For her your science finds no measuring-rods;
She in her realm provides, maintains, makes laws,
And judges, as do in theirs the other gods.

Her permutations never know truce nor pause;
Necessity lends her speed, so swift in fame
Men come and go, and cause succeeds to cause.

Lo! this is she that hath so curst a name
Even from those that should give praise to her—
Luck, whom men senselessly revile and blame;

But she is blissful and she does not hear;
She, with the other primal creatures, gay
Tastes her own blessedness, and turns her sphere.’ [7]




[1] Boethius, The Consolation of Philosophy, trans. S.J. Tester (Camridge, MA: Harvard U, 2003), pp. 79, 81.

[2] A.L. Rowse, ed., The Annotated Shakespeare, Vol. 3 (NY: Clarkson N. Potter, 1978), p. 222.

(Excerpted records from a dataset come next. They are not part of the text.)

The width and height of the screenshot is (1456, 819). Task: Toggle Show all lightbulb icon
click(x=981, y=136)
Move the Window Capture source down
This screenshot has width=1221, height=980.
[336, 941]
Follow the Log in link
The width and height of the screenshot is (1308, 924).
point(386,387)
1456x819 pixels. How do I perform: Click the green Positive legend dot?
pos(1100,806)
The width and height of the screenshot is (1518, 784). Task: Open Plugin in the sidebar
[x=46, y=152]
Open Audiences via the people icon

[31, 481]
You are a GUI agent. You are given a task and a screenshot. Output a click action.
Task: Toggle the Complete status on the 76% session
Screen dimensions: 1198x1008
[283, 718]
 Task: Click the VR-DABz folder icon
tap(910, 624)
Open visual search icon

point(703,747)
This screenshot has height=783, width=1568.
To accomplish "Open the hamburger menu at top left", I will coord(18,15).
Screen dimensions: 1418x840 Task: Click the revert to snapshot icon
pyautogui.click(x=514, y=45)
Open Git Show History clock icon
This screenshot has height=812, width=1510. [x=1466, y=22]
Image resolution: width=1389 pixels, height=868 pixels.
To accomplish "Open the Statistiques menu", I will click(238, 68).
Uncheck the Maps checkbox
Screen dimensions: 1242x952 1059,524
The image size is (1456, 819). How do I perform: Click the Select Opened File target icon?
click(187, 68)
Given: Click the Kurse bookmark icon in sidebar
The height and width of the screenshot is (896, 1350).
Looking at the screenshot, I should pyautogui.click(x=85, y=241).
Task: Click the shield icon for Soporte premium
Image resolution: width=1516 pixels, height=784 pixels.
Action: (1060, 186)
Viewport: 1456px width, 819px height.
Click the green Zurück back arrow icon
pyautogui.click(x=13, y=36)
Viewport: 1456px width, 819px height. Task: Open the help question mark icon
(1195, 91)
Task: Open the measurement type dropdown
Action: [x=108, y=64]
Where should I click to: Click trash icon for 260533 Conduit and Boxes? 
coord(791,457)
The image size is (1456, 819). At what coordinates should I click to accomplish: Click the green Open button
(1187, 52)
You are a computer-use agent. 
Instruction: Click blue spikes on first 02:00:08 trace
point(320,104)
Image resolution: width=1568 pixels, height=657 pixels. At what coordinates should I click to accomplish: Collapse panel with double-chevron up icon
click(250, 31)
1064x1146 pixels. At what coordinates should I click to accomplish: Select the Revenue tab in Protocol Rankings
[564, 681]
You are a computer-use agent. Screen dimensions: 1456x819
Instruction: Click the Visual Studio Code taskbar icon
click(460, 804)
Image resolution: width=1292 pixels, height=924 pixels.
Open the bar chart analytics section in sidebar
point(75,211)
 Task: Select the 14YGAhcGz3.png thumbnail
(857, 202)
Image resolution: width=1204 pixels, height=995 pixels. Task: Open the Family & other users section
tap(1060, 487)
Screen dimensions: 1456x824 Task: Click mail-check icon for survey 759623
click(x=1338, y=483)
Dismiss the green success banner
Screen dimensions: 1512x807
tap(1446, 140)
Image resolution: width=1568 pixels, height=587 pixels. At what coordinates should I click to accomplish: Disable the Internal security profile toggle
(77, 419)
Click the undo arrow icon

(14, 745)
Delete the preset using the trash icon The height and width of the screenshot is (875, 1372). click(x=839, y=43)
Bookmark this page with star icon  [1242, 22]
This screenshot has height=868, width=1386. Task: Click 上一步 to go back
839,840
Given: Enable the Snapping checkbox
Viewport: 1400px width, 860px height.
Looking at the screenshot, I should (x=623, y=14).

[3] C.S. Lewis, Poems, ed. Walter Hooper (San Diego: Harcourt, 1992), p. 4.

[4] The quote is from G.K. Chesterton, ‘A Hymn’, Collected Poetry, Pt. 1, Vol. X of Collected Works of G.K. Chesterton (SF: Ignatius, 1994), p. 141:

O God of earth and altar,
Bow down and hear our cry,
Our earthly rulers falter,
Our people drift and die;
The walls of gold entomb us,
The swords of scorn divide,
Take not thy thunder from us,
But take away our pride.

From all that terror teaches,
From lies of tongue and pen,
From all the easy speeches
That comfort cruel men,
For sale and profanation
Of honour and the sword,
From sleep and from damnation,
Deliver us, good Lord.

Tie in a living tether
The prince and priest and thrall,
Bind all our lives together,
Smite us and save us all;
In ire and exultation
Aflame with faith, and free,
Lift up a living nation,
A single sword to thee.
(1907)


It is worth noting that the British heavy metal band, Iron Maiden, used the first stanza (and a barely recognisable take on the last) in their song, ‘Revelations’.

[5] C.S. Lewis, The Discarded Image: An Introduction to Medieval & Renaissance Literature (Cambridge: Cambridge U, 2002), pp. 81-2.

[6] Ibid., pp. 176-7.

[7] Dante Alighieri, The Divine Comedy: Cantica I—Hell, trans. Dorothy Sayers (London: Penguin, 1949), pp. 112-3.